Montana Fights Big Child Health Insurance Program Increase
By Mike Dennison, Billings Gazette, Mont.
Sep. 27–HELENA — Health officials said Monday the state is willing to pay a 3.45 percent increase in premiums for the program that provides health insurance to more than 11,000 kids in low-income families.
But that’s much less than the nearly 12 percent increase proposed by private insurer Blue Cross/Blue Shield of Montana, which refused to budge during a negotiating session Monday on the Children’s Health Insurance Program contract.
With four days remaining until the yearlong contract expires, the two sides agreed to meet again later this week.
CHIP is a publicly funded program that provides health coverage to kids whose families can’t find affordable insurance elsewhere. It’s open to families whose income is up to 150 percent of the federal poverty level, or $29,000 for a family of four.
About 11,500 kids are on the program now; the state has a budget to increase the number of kids enrolled to nearly 14,000 this year.
Since the program’s inception in 1999, the state has bought the medical insurance for CHIP through annual contracts with Blue Cross, paying a per-child premium.
Blue Cross wants to increase premiums this year by 11.9 percent, but state health officials said Monday that past experience of the program does not justify that increase.
If program costs follow trends from the previous two years, a 3.45 percent increase should be enough to cover costs for the next 12 months, said Jackie Forba, head of the state Health Care Resources Bureau.
She also noted that in previous years, Blue Cross has always had money left over from the contract, “and that’s money that could have been used to cover kids.”
“This has got to be a very close offer based on what it will actually cost,” added John Chappuis, deputy director of the Department of Public Health and Human Services. “I’d hope you would strongly consider it.”
Tanya Ask, vice president of government affairs for Blue Cross, said its data indicate that health care insurance costs will increase 16 percent to 17 percent in the coming year.
Blue Cross is asking for a lesser increase for CHIP, because the program covers only children, who are healthier than the general population, she said.
State officials, however, said that actual experience of the program should be the barometer for rates, not national trends that include adults.
The state also may consider “self-insuring” the CHIP contract, rather than buying insurance from Blue Cross, but that option is at least several months down the road, Chappuis said.
For now, the state will continue to try to arrange a suitable contract with Blue Cross at a fair price, he said.
“The children that are covered (by CHIP) are foremost in our minds,” he said. “We can’t have a break in service for them. We won’t let that happen.”
Under a self-insured contract, the state would accept the risk for children covered by CHIP and hire a “third-party administrator” to process the claims and arrange the network of doctors and other health care providers.

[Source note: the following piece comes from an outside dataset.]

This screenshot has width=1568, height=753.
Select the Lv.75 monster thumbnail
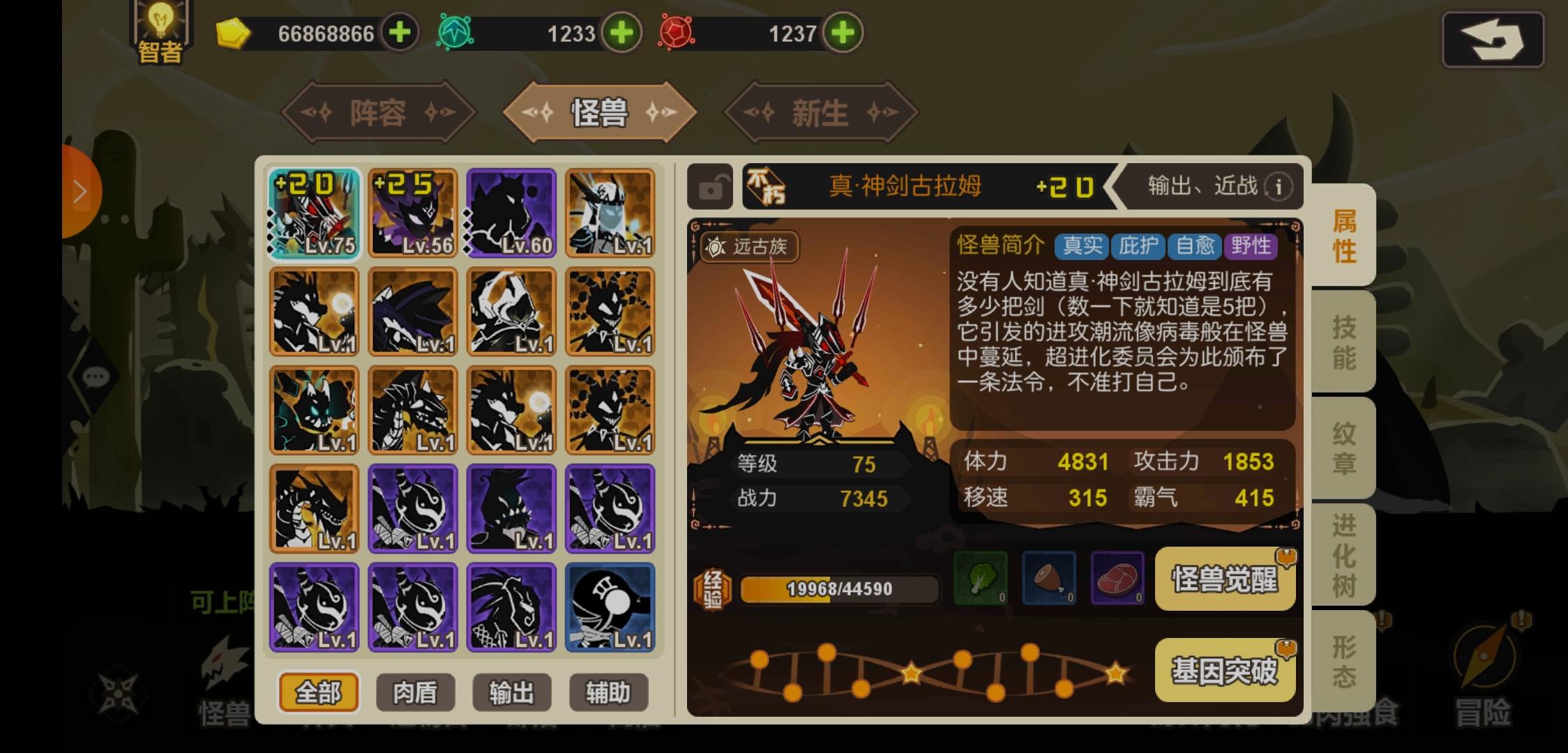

Under the contract with Blue Cross, the company accepts the risk for coverage and charges the state a premium, based on the number of kids covered.
In past years, Blue Cross has kept as much as 23 percent of the premium for overhead, including administrative costs and reserves.
The company last year agreed to return part of those reserve funds to the state in the form of a credit, which was used to pay future premiums.
The 2005 Legislature also passed a law that limited Blue Cross overhead to 12 percent of the premium charged. Its overhead cost for the current year is estimated at 13.65 percent, the company said.